To Renew, Press One
The Sawyer County Record called to say goodbye, and I wasn't as ready as I thought.
We sold our house. It was a bit of a whirlwind. Multiple offers. Listed on Wednesday night, a signed offer by Friday night. In the world of real estate, that’s the best-case scenario. In the world of the human heart, it’s a lot to process in forty-eight hours.
In so many ways, life is in a “good” season.
I’m settling into my new role as the pastor of Eau Claire Wesleyan Church, and Julie and I love what is happening here. The kids are growing—graduation on the horizon for Chase, it’s fun being close to Miles, and Jack is finding his stride at his new school. We have an apartment that is comfortable and meets our needs. Even the Michigan Wolverines are having an epic year on the basketball court! There is goodness, progress, and so much positive all around us.
That’s why yesterday caught me completely off guard.
The phone rang with a number I didn’t recognize. It was a recorded call from the Sawyer County Record, letting me know our subscription to the newspaper was ending. The automated voice on the other end gave me standard, sterile options: Press one to renew; to allow your subscription to lapse, do nothing.

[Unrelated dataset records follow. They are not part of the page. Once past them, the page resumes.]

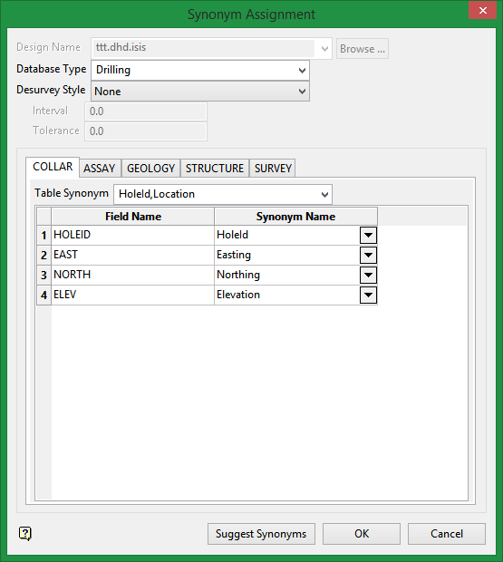This screenshot has width=503, height=562.
Task: Switch to the ASSAY tab
Action: tap(99, 169)
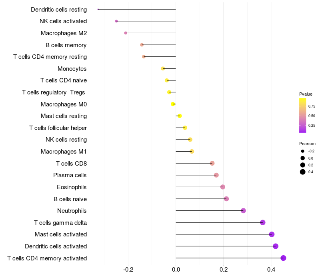Select the T cells CD8 data point
This screenshot has width=320, height=280.
pyautogui.click(x=212, y=163)
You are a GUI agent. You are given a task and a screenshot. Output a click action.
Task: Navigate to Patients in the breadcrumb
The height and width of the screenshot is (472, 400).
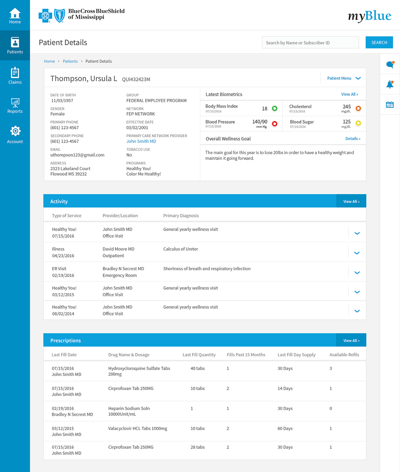click(70, 61)
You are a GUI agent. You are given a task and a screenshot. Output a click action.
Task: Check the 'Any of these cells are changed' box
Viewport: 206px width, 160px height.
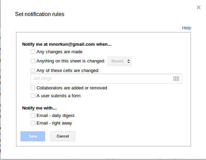tap(33, 71)
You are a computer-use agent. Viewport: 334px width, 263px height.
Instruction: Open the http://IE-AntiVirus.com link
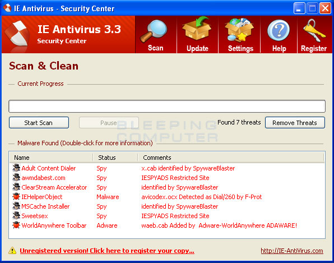click(292, 251)
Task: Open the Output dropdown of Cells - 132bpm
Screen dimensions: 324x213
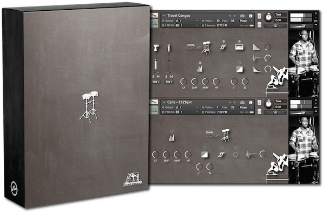Action: (x=180, y=108)
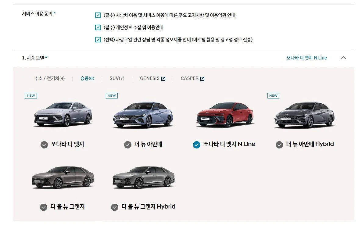Click the external link icon next to GENESIS
The image size is (358, 225).
(163, 79)
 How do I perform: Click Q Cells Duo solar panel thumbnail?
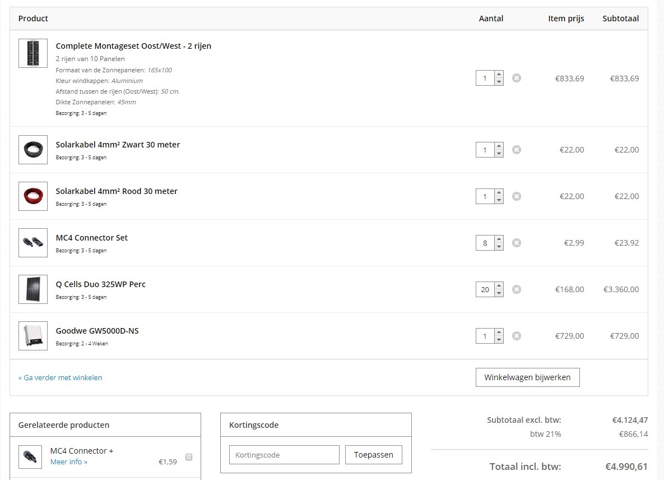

Julie and I had just talked about this a few days prior. We agreed that since we were moving from Hayward, we didn’t need the local paper anymore. It was a practical, logical decision. So, I hung up the phone.
And immediately, my eyes filled with tears.
Maybe it was the finality of an automated recording telling me a chapter was over. Maybe it was the realization that we really are moving away from a place we love, and the “links” continue being cut one by one.
I found myself thinking of those quiet moments each week spent unfolding the paper—the ritual of looking for pictures of the boys and their latest exploits in the community. I remembered the times Julie and I would point at a headline and ask, “Oh, did you know about this?”
There’s something about a small-town newspaper that keeps you woven into the fabric of a community, and letting that subscription lapse felt like pulling out a stitch that had been part of what held us in place.
We often try to force ourselves into a binary choice—to be either “happy” about the new chapter or “sad” about the old one. We think that if we are grieving, we must be ungrateful, or if we are celebrating, we must be forgetting.
But this is the strange complexity of being human: we can be perfectly satisfied and even excited about our “now” while still deeply grieving our “then.”
I’m learning moment by moment that God meets us right in the midst of that tension. He is the God of the new beginning here in Eau Claire, and He is the God of the memories in Hayward.
Today, I’m okay with tears and gratitude sitting at the same table.
If you’re currently standing in a “good” season but find yourself blinking back tears over something small and seemingly insignificant, don’t rush to fix it. You aren’t divided; you’re just human, and I am learning that being human means having a heart big enough for both.